*** Input data ***

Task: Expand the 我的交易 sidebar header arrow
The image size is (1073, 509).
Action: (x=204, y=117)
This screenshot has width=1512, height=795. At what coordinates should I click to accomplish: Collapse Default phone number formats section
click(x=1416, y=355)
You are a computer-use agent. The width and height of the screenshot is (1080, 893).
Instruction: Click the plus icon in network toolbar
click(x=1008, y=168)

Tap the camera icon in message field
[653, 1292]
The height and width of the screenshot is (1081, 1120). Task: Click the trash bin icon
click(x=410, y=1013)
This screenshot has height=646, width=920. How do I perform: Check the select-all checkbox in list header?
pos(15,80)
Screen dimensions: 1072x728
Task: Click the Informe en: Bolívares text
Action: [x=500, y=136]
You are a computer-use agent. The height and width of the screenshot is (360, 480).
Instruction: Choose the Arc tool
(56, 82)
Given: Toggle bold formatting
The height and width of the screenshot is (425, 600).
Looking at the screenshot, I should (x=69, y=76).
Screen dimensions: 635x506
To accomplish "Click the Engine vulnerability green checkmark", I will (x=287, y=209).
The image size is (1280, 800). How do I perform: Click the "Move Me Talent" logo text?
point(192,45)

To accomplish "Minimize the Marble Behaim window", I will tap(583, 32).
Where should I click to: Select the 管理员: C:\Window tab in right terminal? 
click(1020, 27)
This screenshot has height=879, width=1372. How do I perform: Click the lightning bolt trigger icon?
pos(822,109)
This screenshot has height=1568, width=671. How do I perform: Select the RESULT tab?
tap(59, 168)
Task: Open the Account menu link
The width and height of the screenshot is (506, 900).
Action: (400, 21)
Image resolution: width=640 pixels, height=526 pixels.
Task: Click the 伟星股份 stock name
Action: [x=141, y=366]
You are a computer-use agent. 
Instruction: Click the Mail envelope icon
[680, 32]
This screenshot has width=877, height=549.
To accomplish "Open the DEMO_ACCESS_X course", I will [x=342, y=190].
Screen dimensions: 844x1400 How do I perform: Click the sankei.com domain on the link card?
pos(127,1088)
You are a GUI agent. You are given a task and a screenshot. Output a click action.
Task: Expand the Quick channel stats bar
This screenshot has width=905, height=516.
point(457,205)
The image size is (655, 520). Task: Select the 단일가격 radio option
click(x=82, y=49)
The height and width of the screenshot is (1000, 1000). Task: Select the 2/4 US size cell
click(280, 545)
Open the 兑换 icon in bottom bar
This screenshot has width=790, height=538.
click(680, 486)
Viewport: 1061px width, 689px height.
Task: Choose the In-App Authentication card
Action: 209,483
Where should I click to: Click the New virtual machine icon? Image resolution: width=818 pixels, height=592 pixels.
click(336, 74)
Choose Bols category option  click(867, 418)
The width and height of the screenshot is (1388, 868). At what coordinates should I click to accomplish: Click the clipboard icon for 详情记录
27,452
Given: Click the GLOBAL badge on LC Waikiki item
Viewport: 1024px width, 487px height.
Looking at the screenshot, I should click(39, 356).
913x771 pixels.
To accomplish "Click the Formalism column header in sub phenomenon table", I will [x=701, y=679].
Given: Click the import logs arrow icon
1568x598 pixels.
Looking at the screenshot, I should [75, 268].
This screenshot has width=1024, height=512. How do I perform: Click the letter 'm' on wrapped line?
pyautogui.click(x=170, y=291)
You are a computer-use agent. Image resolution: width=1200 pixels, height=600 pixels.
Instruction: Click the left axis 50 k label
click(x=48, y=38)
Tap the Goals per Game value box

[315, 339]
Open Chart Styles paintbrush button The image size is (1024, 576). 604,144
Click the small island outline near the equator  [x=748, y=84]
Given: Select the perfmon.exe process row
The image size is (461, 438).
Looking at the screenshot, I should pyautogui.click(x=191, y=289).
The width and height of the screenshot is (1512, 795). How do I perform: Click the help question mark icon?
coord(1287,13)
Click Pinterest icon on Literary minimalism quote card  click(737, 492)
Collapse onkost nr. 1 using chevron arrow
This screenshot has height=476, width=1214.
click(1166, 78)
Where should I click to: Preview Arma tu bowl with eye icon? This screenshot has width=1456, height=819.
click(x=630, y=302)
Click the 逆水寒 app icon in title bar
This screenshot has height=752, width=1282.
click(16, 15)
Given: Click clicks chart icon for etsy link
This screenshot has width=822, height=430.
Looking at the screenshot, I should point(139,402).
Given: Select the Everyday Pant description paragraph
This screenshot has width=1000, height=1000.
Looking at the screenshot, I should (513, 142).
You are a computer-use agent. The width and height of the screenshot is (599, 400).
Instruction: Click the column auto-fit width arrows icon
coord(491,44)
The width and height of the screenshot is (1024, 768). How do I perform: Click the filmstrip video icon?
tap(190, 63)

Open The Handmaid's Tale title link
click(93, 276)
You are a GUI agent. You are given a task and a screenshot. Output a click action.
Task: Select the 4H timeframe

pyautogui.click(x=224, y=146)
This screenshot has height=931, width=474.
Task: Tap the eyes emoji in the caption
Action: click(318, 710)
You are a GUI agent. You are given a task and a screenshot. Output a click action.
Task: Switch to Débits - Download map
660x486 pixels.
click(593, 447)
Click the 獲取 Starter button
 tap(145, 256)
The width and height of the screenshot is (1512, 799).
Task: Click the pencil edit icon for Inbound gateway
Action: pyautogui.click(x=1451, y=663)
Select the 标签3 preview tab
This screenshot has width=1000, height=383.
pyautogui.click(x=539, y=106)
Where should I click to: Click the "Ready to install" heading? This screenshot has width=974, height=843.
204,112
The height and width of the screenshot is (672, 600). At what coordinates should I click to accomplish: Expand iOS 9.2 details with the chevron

***

▸ **Activity**: Only the lines above from the line containing "Task: Open the Account menu link" through the line containing "Choose Bols category" should be retyped, exactly and with both ends included.

▸ **Written answer**:
Task: Open the Account menu link
The width and height of the screenshot is (506, 900).
Action: (400, 21)
Image resolution: width=640 pixels, height=526 pixels.
Task: Click the 伟星股份 stock name
Action: [x=141, y=366]
You are a computer-use agent. 
Instruction: Click the Mail envelope icon
[680, 32]
This screenshot has width=877, height=549.
To accomplish "Open the DEMO_ACCESS_X course", I will [x=342, y=190].
Screen dimensions: 844x1400 How do I perform: Click the sankei.com domain on the link card?
pos(127,1088)
You are a GUI agent. You are given a task and a screenshot. Output a click action.
Task: Expand the Quick channel stats bar
This screenshot has width=905, height=516.
point(457,205)
The image size is (655, 520). Task: Select the 단일가격 radio option
click(x=82, y=49)
The height and width of the screenshot is (1000, 1000). Task: Select the 2/4 US size cell
click(280, 545)
Open the 兑换 icon in bottom bar
This screenshot has width=790, height=538.
click(680, 486)
Viewport: 1061px width, 689px height.
Task: Choose the In-App Authentication card
Action: 209,483
Where should I click to: Click the New virtual machine icon? Image resolution: width=818 pixels, height=592 pixels.
click(336, 74)
Choose Bols category option  click(867, 418)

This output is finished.